## [DATA TO EXAMINE]
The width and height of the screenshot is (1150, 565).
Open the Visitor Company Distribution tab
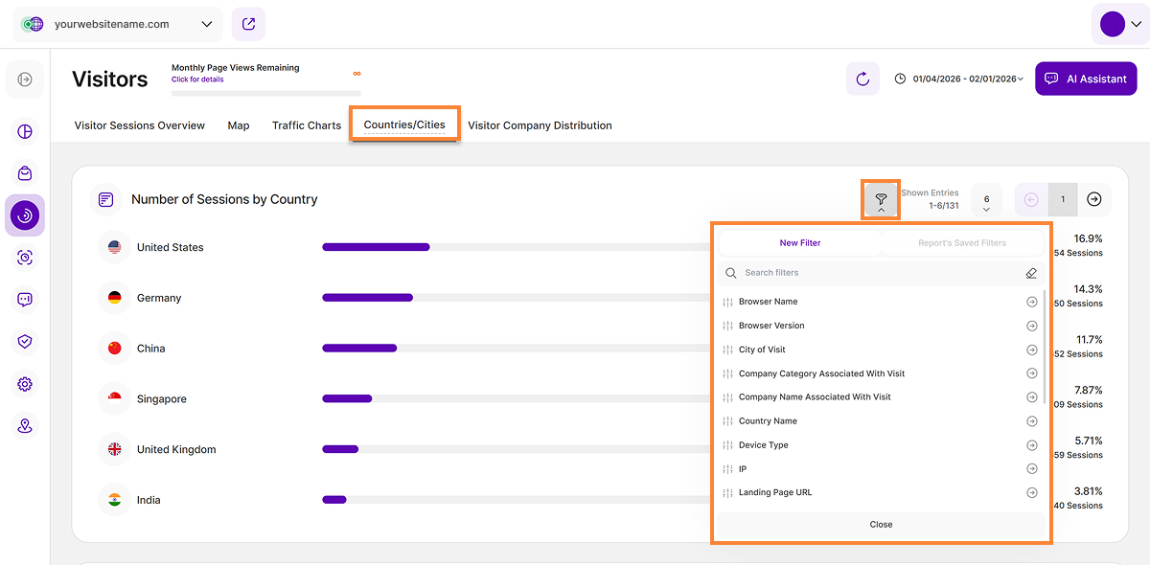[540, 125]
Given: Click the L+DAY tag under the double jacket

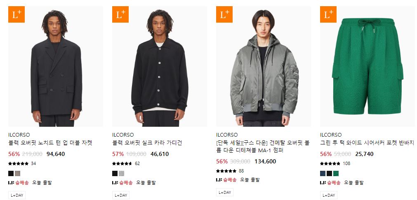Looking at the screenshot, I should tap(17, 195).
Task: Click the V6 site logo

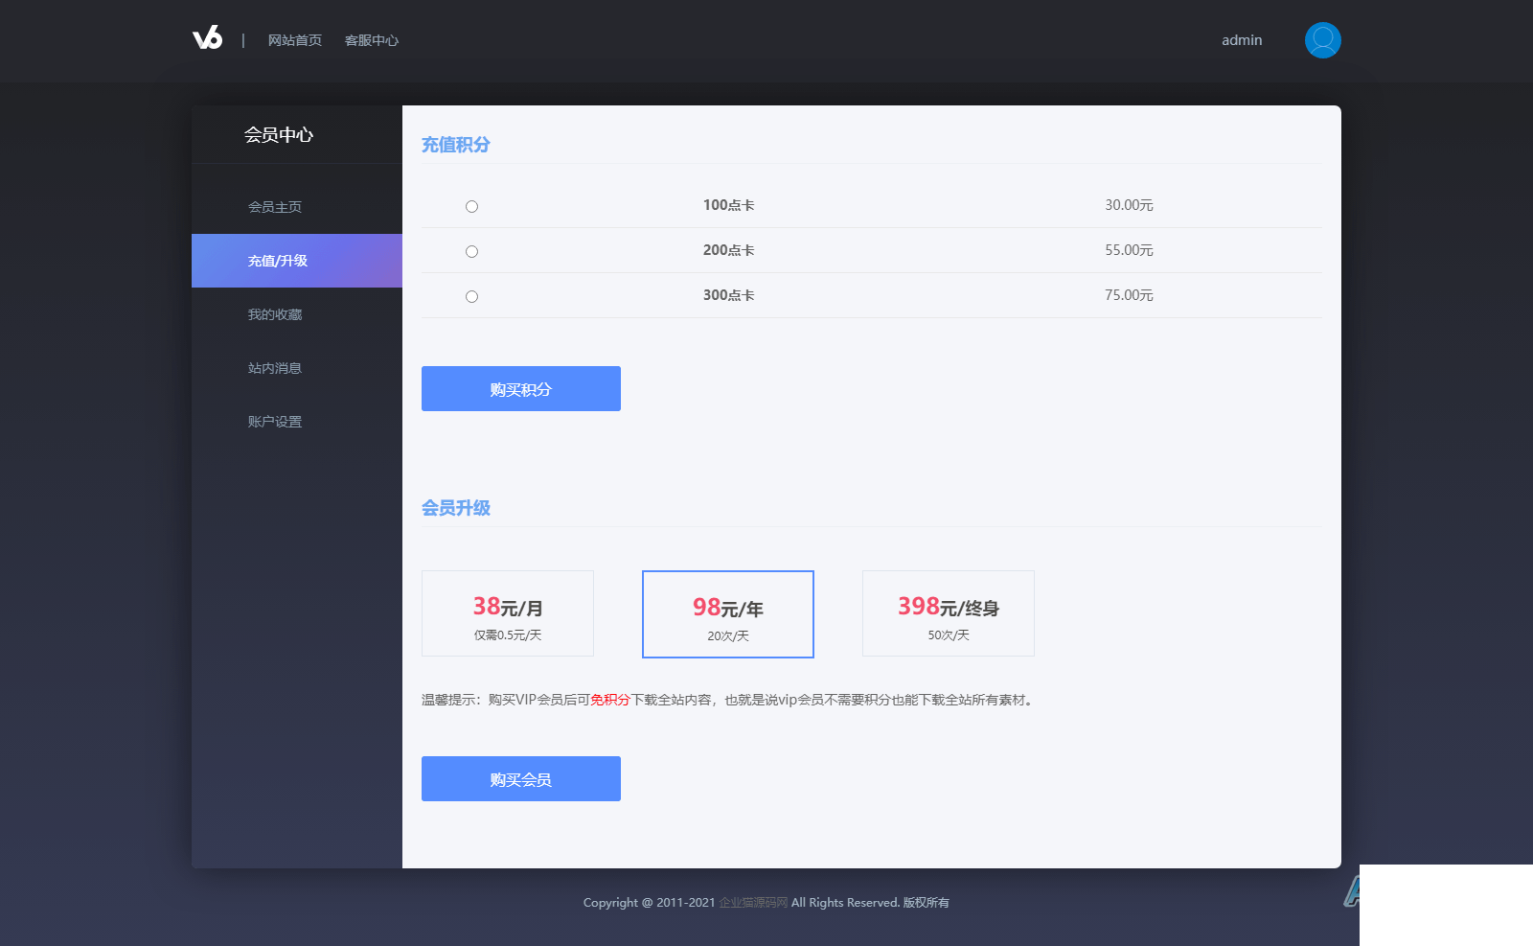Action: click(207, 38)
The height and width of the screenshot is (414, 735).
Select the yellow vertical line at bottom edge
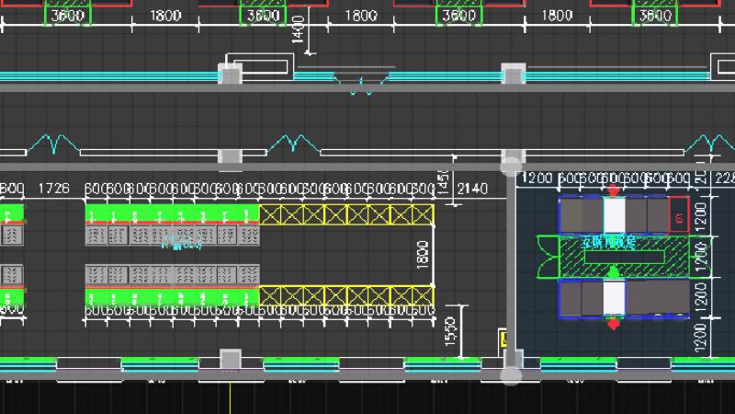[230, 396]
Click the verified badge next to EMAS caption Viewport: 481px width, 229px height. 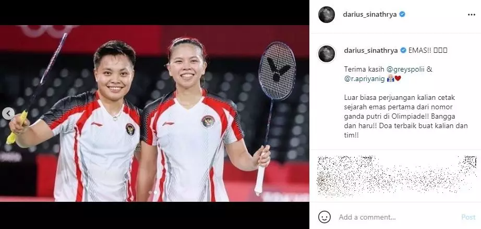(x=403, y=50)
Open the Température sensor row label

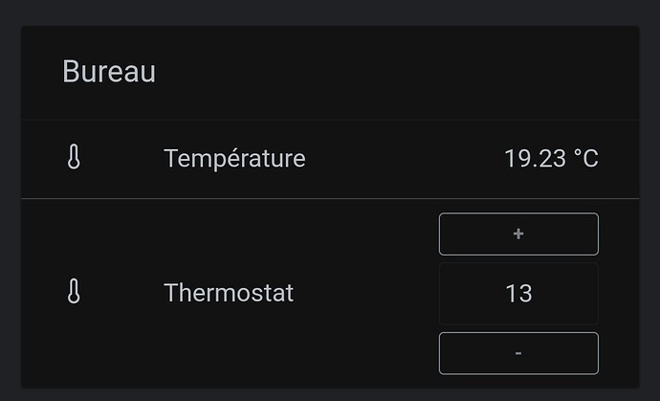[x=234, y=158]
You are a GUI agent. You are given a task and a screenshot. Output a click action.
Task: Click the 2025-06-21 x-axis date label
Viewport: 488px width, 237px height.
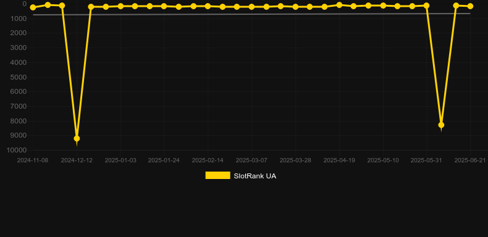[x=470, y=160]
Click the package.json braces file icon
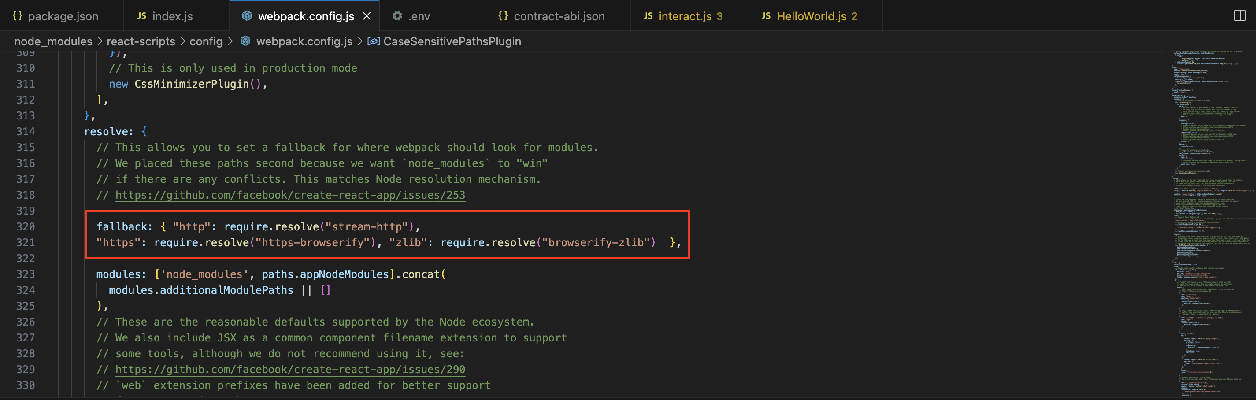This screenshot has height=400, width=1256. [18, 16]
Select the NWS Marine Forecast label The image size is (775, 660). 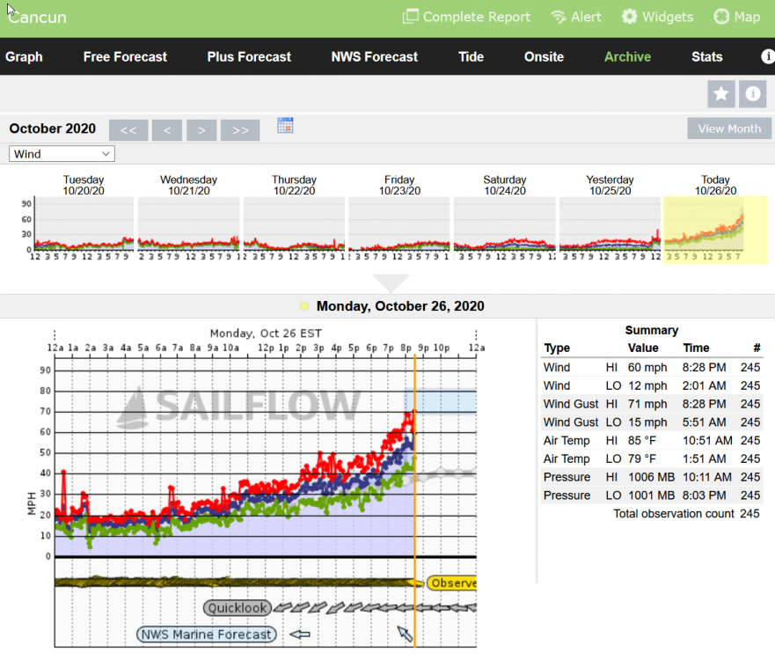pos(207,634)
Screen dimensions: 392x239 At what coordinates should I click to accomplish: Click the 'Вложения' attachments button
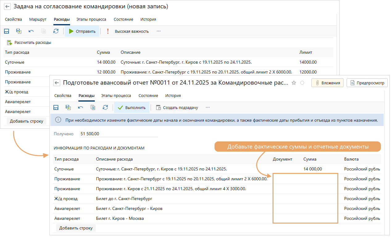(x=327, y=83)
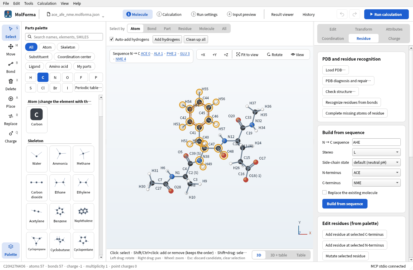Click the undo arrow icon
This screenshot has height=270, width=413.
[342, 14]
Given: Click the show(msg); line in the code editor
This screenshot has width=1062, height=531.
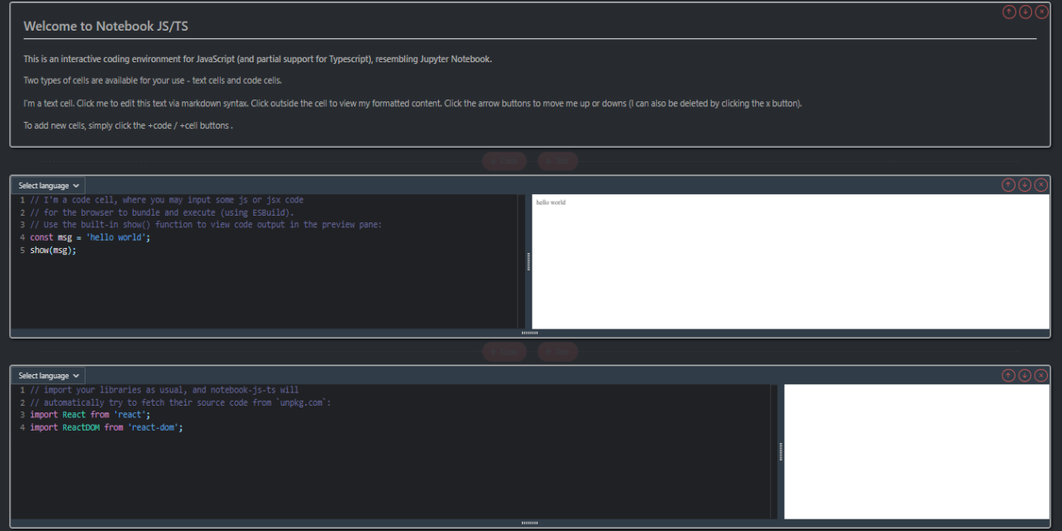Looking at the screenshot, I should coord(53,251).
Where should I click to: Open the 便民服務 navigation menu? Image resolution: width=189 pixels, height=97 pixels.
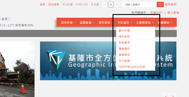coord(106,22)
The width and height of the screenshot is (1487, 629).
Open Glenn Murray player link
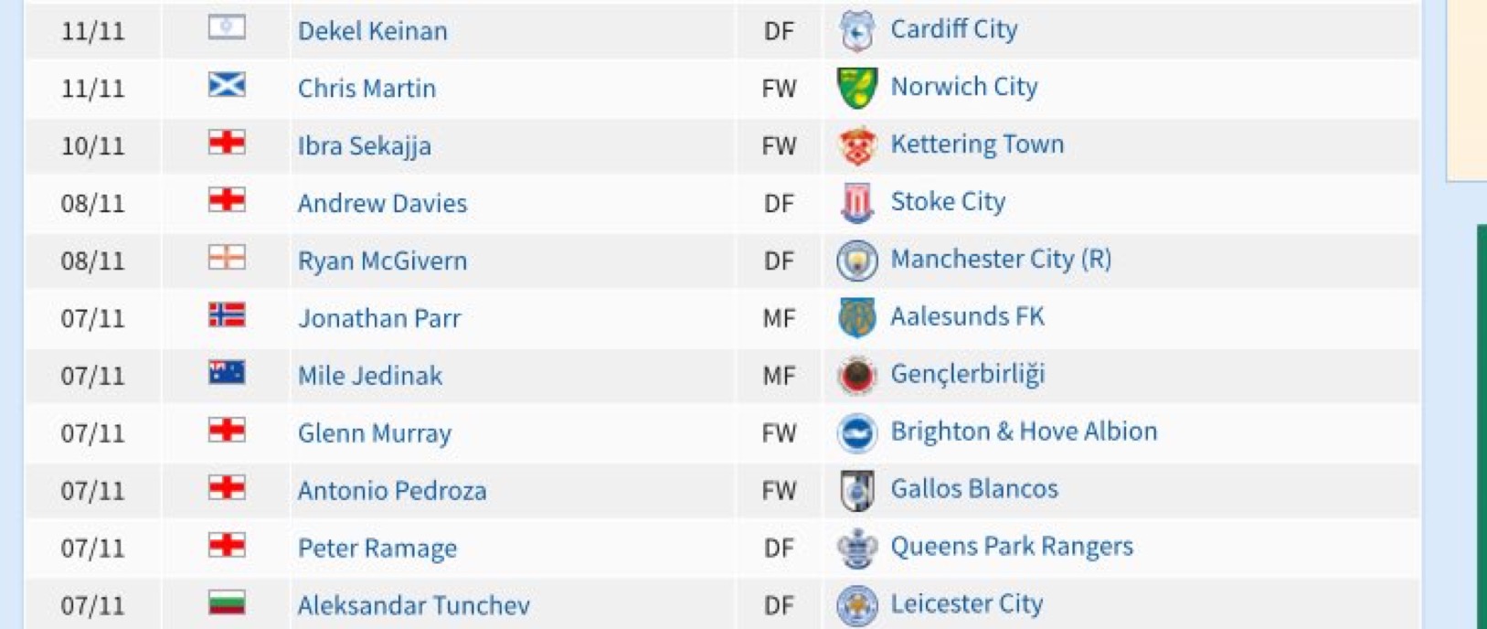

## [WHAT THE TASK REQUIRES]
With every picture left out, print exactly the lines from the one containing "The width and height of the screenshot is (1487, 629)." through the final line of the material above.

## [RESULT]
The width and height of the screenshot is (1487, 629).
Open Glenn Murray player link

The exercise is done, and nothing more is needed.